• **YOUR TASK**:
An exact copy of all the data is required.

----- EXERCISE MATERIAL

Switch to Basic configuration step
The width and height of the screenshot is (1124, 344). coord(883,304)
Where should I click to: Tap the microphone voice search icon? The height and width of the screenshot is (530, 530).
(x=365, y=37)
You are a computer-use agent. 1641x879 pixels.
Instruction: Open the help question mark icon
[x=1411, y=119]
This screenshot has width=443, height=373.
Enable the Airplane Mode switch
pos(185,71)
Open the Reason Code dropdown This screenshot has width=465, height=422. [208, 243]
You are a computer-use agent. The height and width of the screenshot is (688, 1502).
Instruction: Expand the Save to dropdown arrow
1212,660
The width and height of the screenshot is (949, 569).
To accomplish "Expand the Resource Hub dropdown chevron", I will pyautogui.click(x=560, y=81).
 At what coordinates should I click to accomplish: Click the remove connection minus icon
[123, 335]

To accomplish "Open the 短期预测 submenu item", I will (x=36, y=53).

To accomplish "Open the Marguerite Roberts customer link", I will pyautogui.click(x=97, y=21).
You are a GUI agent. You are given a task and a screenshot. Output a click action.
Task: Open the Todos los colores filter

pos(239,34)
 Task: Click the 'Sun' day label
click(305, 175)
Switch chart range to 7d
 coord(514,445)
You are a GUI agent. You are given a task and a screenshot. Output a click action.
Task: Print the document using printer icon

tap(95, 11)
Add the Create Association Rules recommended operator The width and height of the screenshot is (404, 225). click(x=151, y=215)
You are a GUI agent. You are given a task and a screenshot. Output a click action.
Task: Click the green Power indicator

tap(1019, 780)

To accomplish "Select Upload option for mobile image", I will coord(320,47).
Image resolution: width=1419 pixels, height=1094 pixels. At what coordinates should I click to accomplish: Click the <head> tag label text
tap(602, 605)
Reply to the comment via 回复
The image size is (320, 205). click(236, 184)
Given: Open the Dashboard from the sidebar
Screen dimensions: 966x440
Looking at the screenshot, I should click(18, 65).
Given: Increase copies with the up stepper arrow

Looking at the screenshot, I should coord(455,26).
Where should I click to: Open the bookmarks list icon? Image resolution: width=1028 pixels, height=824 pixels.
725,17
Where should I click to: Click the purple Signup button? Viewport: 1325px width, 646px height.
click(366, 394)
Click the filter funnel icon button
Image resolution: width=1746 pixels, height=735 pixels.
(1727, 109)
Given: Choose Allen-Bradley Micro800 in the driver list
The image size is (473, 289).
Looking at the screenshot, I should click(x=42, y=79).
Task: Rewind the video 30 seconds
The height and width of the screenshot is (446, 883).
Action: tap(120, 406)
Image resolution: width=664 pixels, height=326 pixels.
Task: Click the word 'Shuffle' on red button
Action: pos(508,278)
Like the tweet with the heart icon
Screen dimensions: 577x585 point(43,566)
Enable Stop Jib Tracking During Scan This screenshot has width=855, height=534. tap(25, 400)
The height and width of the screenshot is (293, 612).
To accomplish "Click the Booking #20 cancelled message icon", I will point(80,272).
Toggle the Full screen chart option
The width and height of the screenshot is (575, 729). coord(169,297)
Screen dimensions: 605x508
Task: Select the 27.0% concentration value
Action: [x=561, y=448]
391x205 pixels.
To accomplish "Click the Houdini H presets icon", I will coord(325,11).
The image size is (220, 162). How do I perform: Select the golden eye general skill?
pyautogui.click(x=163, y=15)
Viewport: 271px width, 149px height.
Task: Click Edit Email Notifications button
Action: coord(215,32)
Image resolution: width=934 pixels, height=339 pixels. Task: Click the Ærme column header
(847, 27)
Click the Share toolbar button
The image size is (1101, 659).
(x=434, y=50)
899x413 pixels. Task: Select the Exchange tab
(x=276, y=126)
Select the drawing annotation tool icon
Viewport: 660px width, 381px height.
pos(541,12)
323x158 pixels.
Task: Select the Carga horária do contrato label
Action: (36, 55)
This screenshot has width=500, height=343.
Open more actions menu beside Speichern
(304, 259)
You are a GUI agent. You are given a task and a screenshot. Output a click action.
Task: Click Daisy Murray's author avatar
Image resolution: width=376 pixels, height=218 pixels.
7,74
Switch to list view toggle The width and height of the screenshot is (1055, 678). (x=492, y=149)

----------

• **RESPONSE AREA**:
Switch to Basic configuration step
The width and height of the screenshot is (1124, 344). coord(883,304)
Where should I click to: Tap the microphone voice search icon? The height and width of the screenshot is (530, 530).
(x=365, y=37)
You are a computer-use agent. 1641x879 pixels.
Instruction: Open the help question mark icon
[x=1411, y=119]
This screenshot has width=443, height=373.
Enable the Airplane Mode switch
pos(185,71)
Open the Reason Code dropdown This screenshot has width=465, height=422. [208, 243]
You are a computer-use agent. The height and width of the screenshot is (688, 1502).
Instruction: Expand the Save to dropdown arrow
1212,660
The width and height of the screenshot is (949, 569).
To accomplish "Expand the Resource Hub dropdown chevron", I will pyautogui.click(x=560, y=81).
 At what coordinates should I click to accomplish: Click the remove connection minus icon
[123, 335]

To accomplish "Open the 短期预测 submenu item", I will (x=36, y=53).

To accomplish "Open the Marguerite Roberts customer link", I will pyautogui.click(x=97, y=21).
You are a GUI agent. You are given a task and a screenshot. Output a click action.
Task: Open the Todos los colores filter

pos(239,34)
 Task: Click the 'Sun' day label
click(305, 175)
Switch chart range to 7d
 coord(514,445)
You are a GUI agent. You are given a task and a screenshot. Output a click action.
Task: Print the document using printer icon

tap(95, 11)
Add the Create Association Rules recommended operator The width and height of the screenshot is (404, 225). click(x=151, y=215)
You are a GUI agent. You are given a task and a screenshot. Output a click action.
Task: Click the green Power indicator

tap(1019, 780)

To accomplish "Select Upload option for mobile image", I will coord(320,47).
Image resolution: width=1419 pixels, height=1094 pixels. At what coordinates should I click to accomplish: Click the <head> tag label text
tap(602, 605)
Reply to the comment via 回复
The image size is (320, 205). click(236, 184)
Given: Open the Dashboard from the sidebar
Screen dimensions: 966x440
Looking at the screenshot, I should click(18, 65).
Given: Increase copies with the up stepper arrow

Looking at the screenshot, I should coord(455,26).
Where should I click to: Open the bookmarks list icon? Image resolution: width=1028 pixels, height=824 pixels.
725,17
Where should I click to: Click the purple Signup button? Viewport: 1325px width, 646px height.
click(366, 394)
Click the filter funnel icon button
Image resolution: width=1746 pixels, height=735 pixels.
(1727, 109)
Given: Choose Allen-Bradley Micro800 in the driver list
The image size is (473, 289).
Looking at the screenshot, I should click(x=42, y=79).
Task: Rewind the video 30 seconds
The height and width of the screenshot is (446, 883).
Action: tap(120, 406)
Image resolution: width=664 pixels, height=326 pixels.
Task: Click the word 'Shuffle' on red button
Action: pos(508,278)
Like the tweet with the heart icon
Screen dimensions: 577x585 point(43,566)
Enable Stop Jib Tracking During Scan This screenshot has width=855, height=534. tap(25, 400)
The height and width of the screenshot is (293, 612).
To accomplish "Click the Booking #20 cancelled message icon", I will point(80,272).
Toggle the Full screen chart option
The width and height of the screenshot is (575, 729). coord(169,297)
Screen dimensions: 605x508
Task: Select the 27.0% concentration value
Action: [x=561, y=448]
391x205 pixels.
To accomplish "Click the Houdini H presets icon", I will coord(325,11).
The image size is (220, 162). How do I perform: Select the golden eye general skill?
pyautogui.click(x=163, y=15)
Viewport: 271px width, 149px height.
Task: Click Edit Email Notifications button
Action: coord(215,32)
Image resolution: width=934 pixels, height=339 pixels. Task: Click the Ærme column header
(847, 27)
Click the Share toolbar button
The image size is (1101, 659).
(x=434, y=50)
899x413 pixels. Task: Select the Exchange tab
(x=276, y=126)
Select the drawing annotation tool icon
Viewport: 660px width, 381px height.
pos(541,12)
323x158 pixels.
Task: Select the Carga horária do contrato label
Action: (36, 55)
This screenshot has width=500, height=343.
Open more actions menu beside Speichern
(304, 259)
You are a GUI agent. You are given a task and a screenshot. Output a click action.
Task: Click Daisy Murray's author avatar
Image resolution: width=376 pixels, height=218 pixels.
7,74
Switch to list view toggle The width and height of the screenshot is (1055, 678). (x=492, y=149)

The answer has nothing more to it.